### ENTRIES SHOWN
──────────

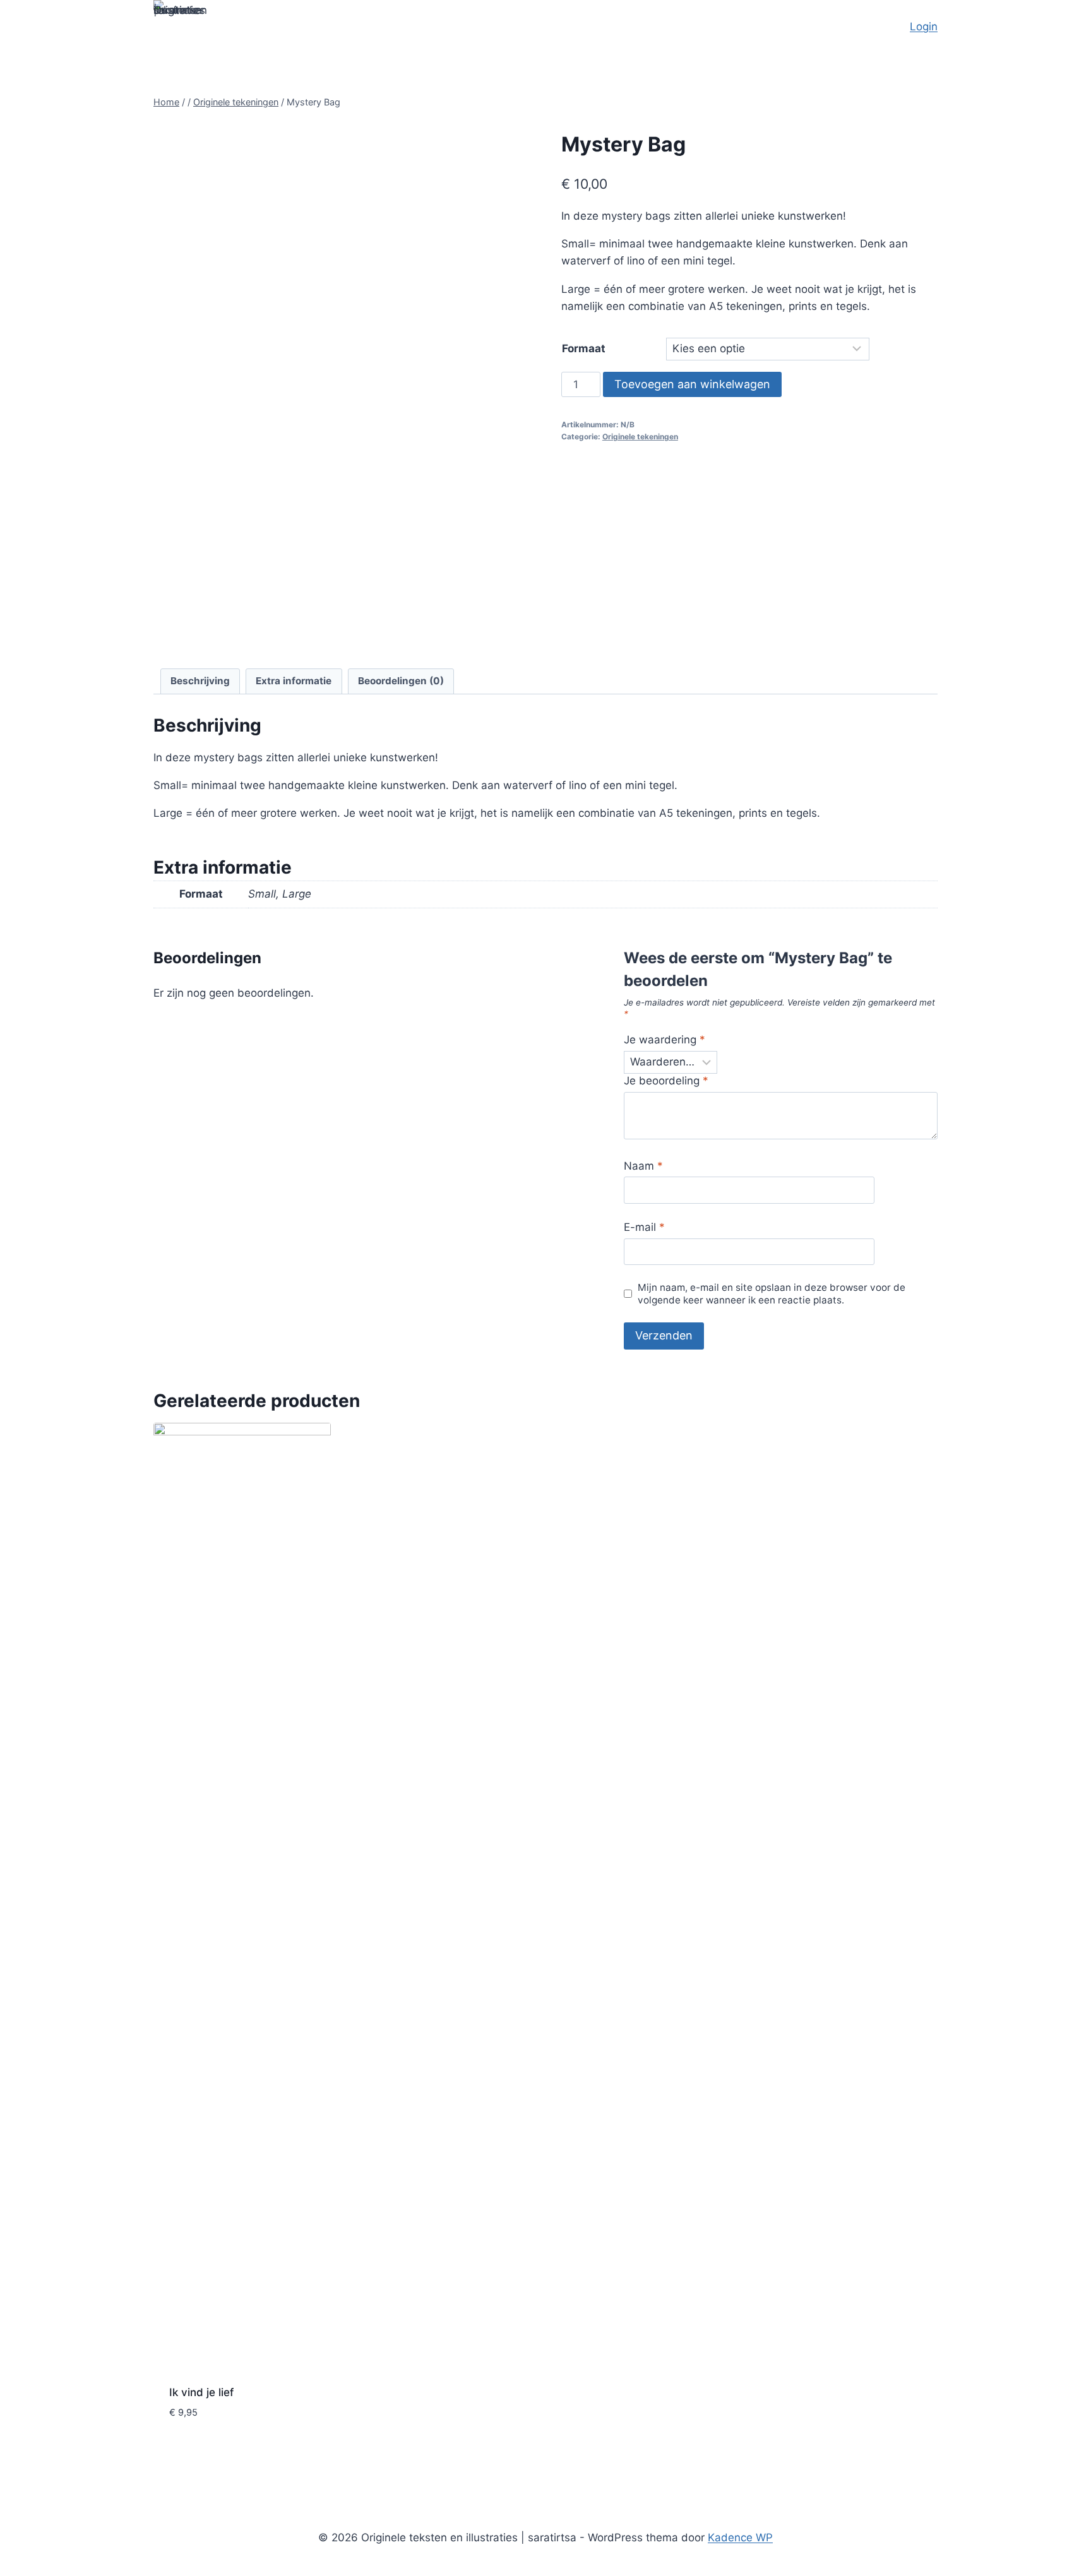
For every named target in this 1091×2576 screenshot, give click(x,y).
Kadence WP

──────────

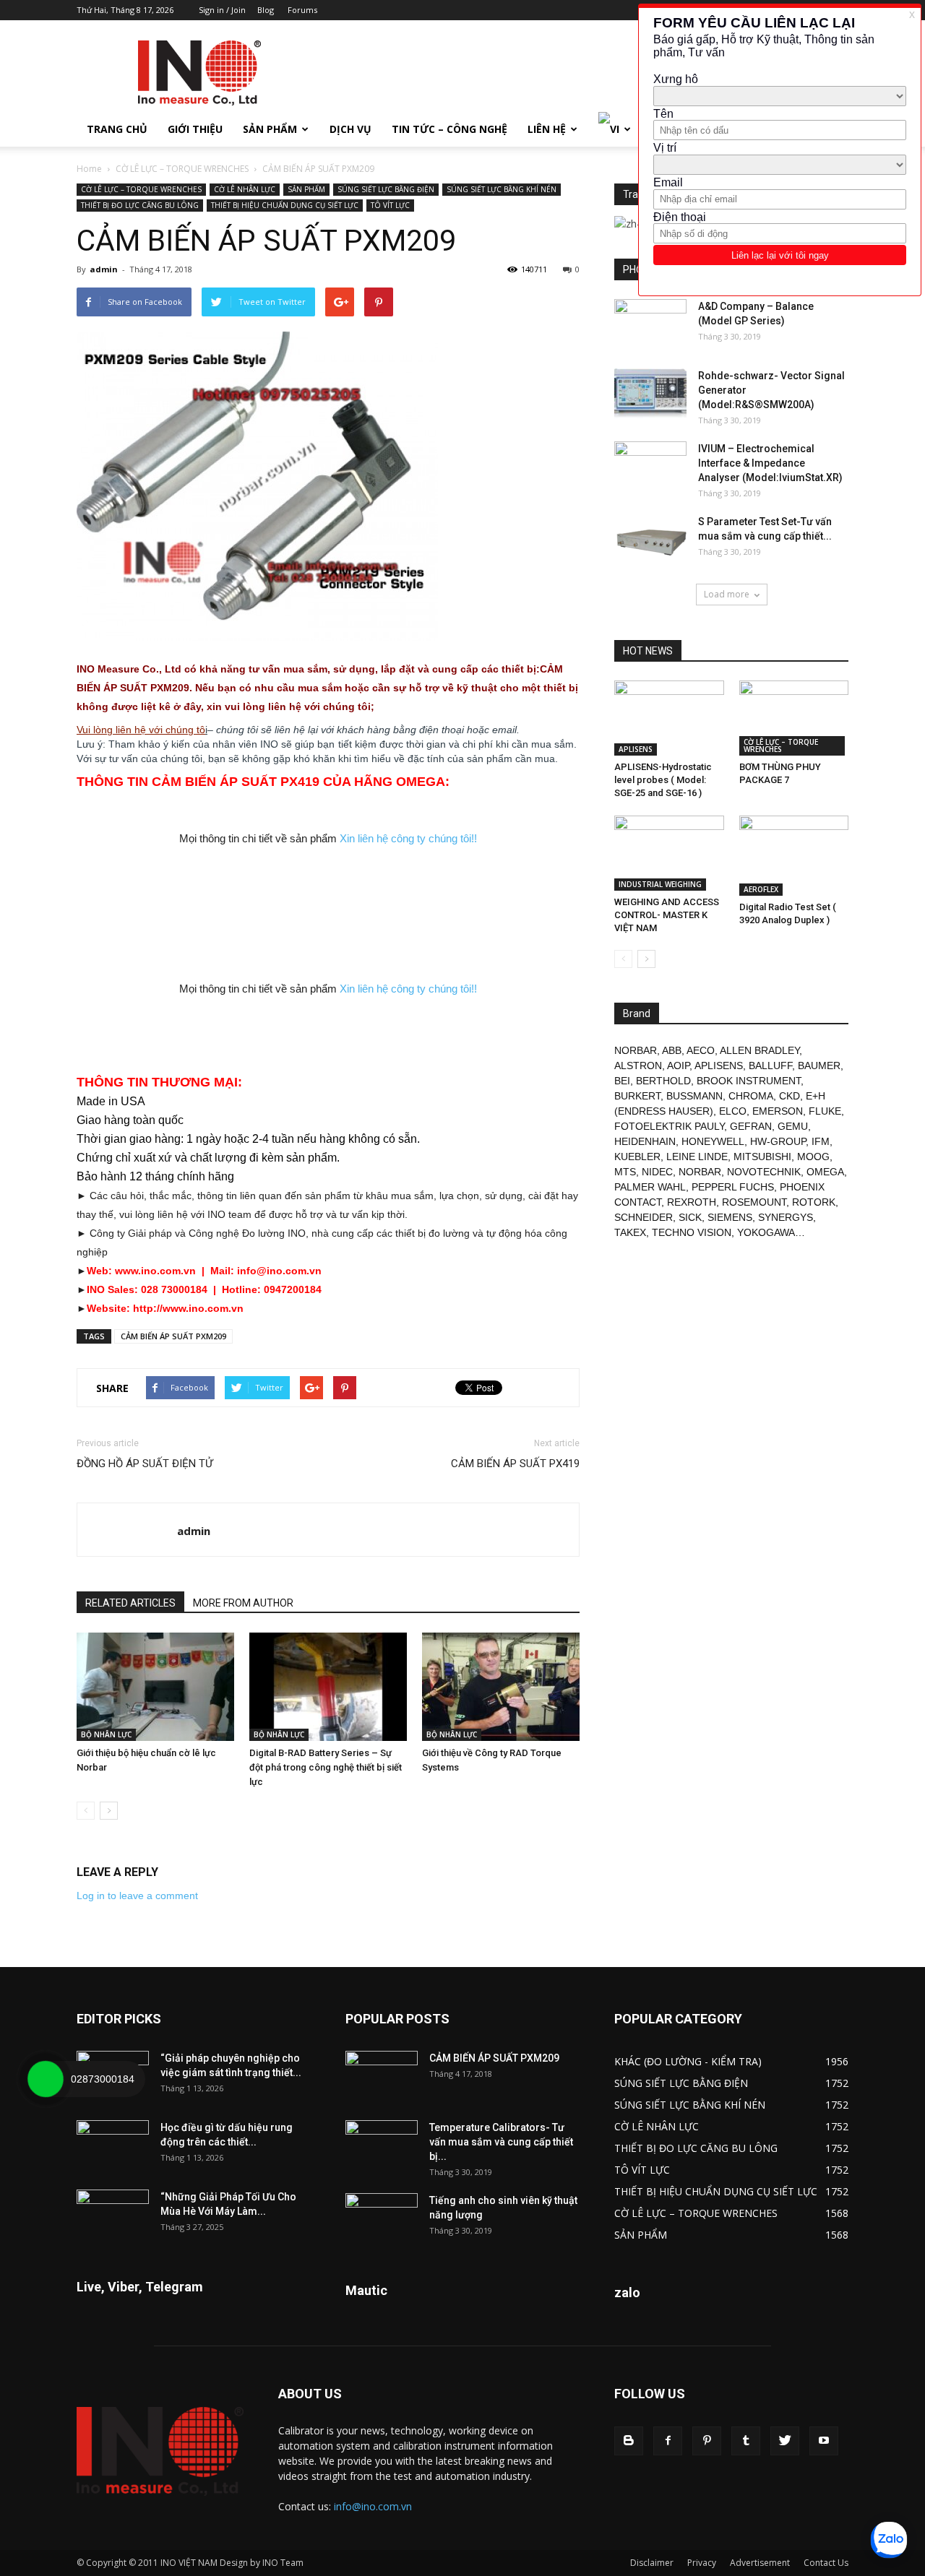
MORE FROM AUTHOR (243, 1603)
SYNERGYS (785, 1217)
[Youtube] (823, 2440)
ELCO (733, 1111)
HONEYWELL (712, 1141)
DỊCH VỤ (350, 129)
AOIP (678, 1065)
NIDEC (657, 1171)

──────────

### ABOUT THIS EXERCISE
Of all the entries above, retype exactly the lines from the line with "SYNERGYS (785, 1217)" to the line with "NIDEC (657, 1171)", both included, and no others.

### ANSWER BOX
SYNERGYS (785, 1217)
[Youtube] (823, 2440)
ELCO (733, 1111)
HONEYWELL (712, 1141)
DỊCH VỤ (350, 129)
AOIP (678, 1065)
NIDEC (657, 1171)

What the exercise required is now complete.